**What the task requires**
Copy the data again, starting with the line containing "Screen dimensions: 600x506" and going through the line containing "pyautogui.click(x=55, y=125)", with "Tweet" swapped for "Post" and nothing else changed. Leave the pictures out.

**Material for this task**
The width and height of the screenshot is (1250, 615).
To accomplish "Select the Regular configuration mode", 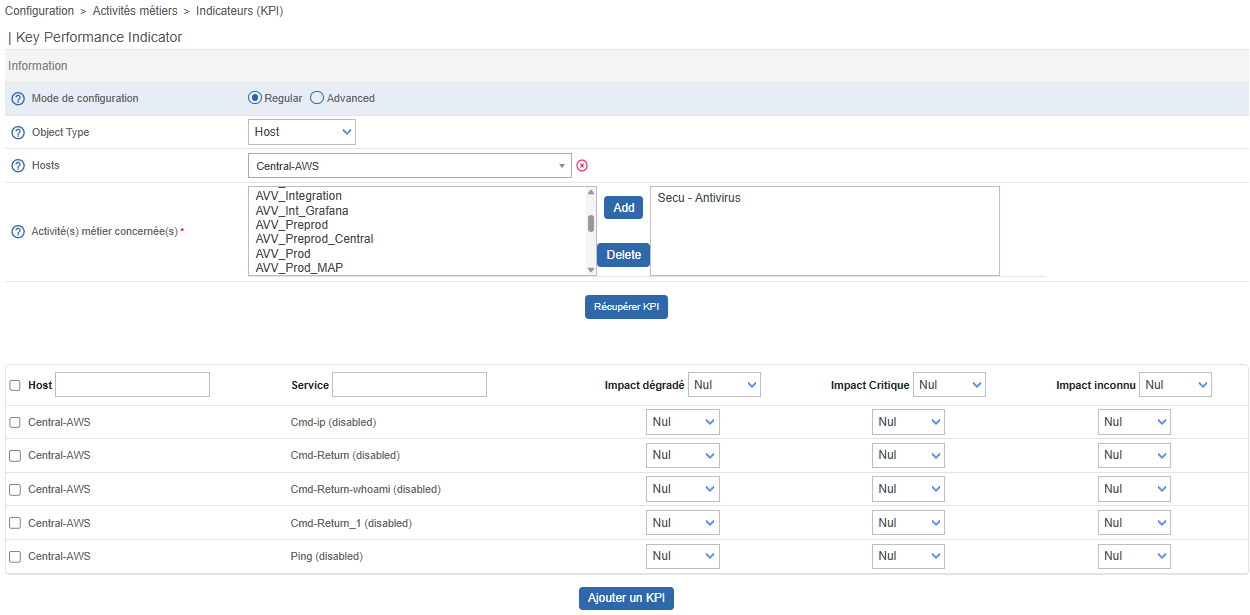I will 255,98.
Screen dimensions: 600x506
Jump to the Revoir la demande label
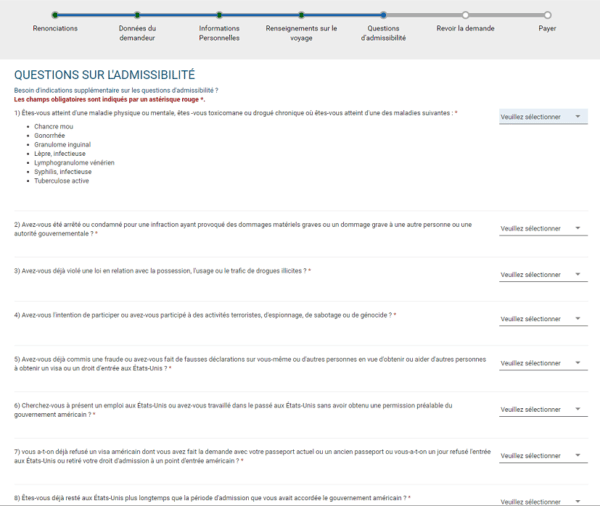click(465, 29)
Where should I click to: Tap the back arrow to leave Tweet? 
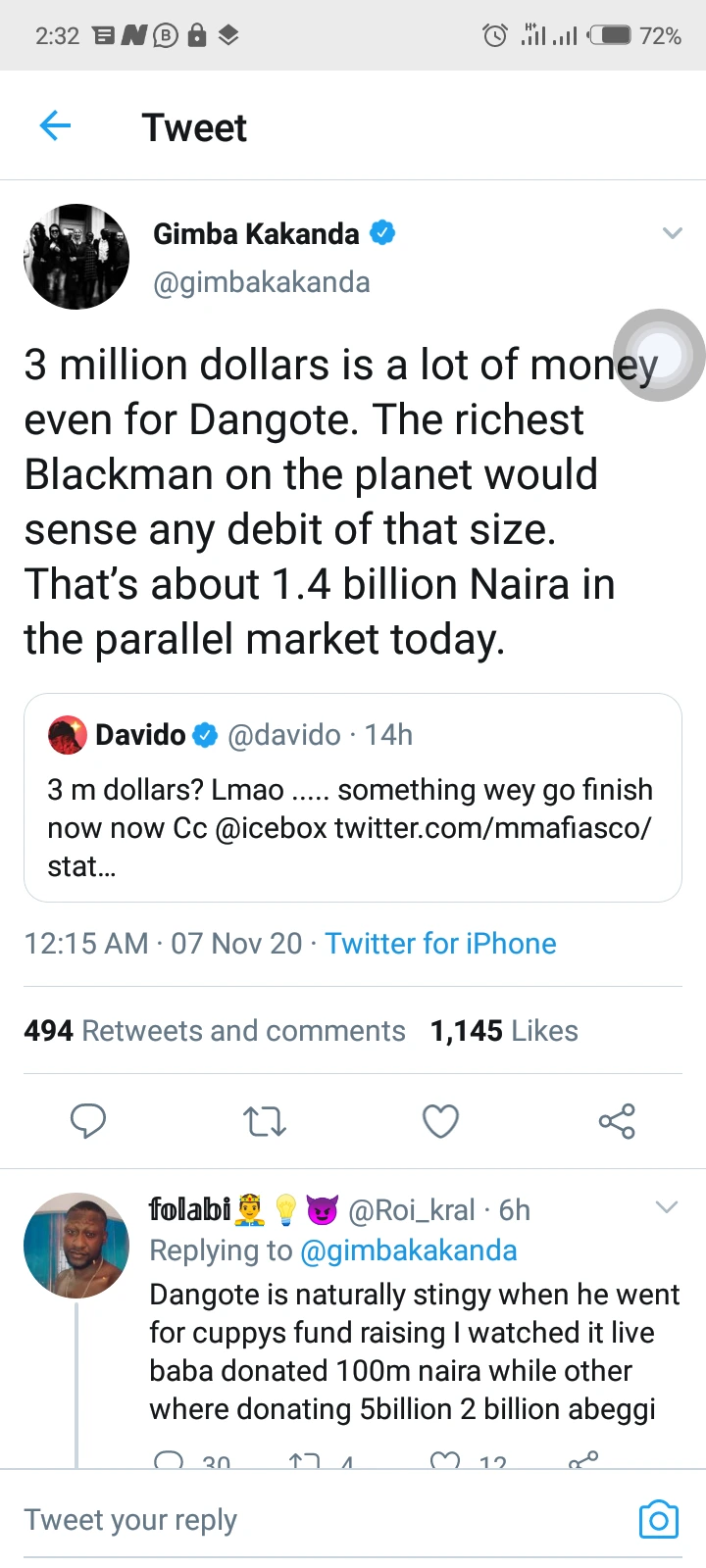pyautogui.click(x=55, y=125)
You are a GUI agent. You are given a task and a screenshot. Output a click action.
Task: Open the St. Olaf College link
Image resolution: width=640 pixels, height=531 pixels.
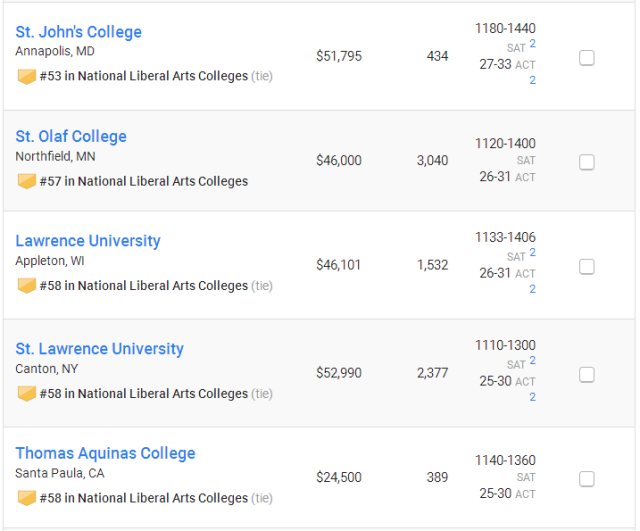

**Task result**
Screen dimensions: 600x506
Jump to the Revoir la demande label
click(465, 29)
Where should I click to: Tap the back arrow to leave Post? 
pyautogui.click(x=55, y=125)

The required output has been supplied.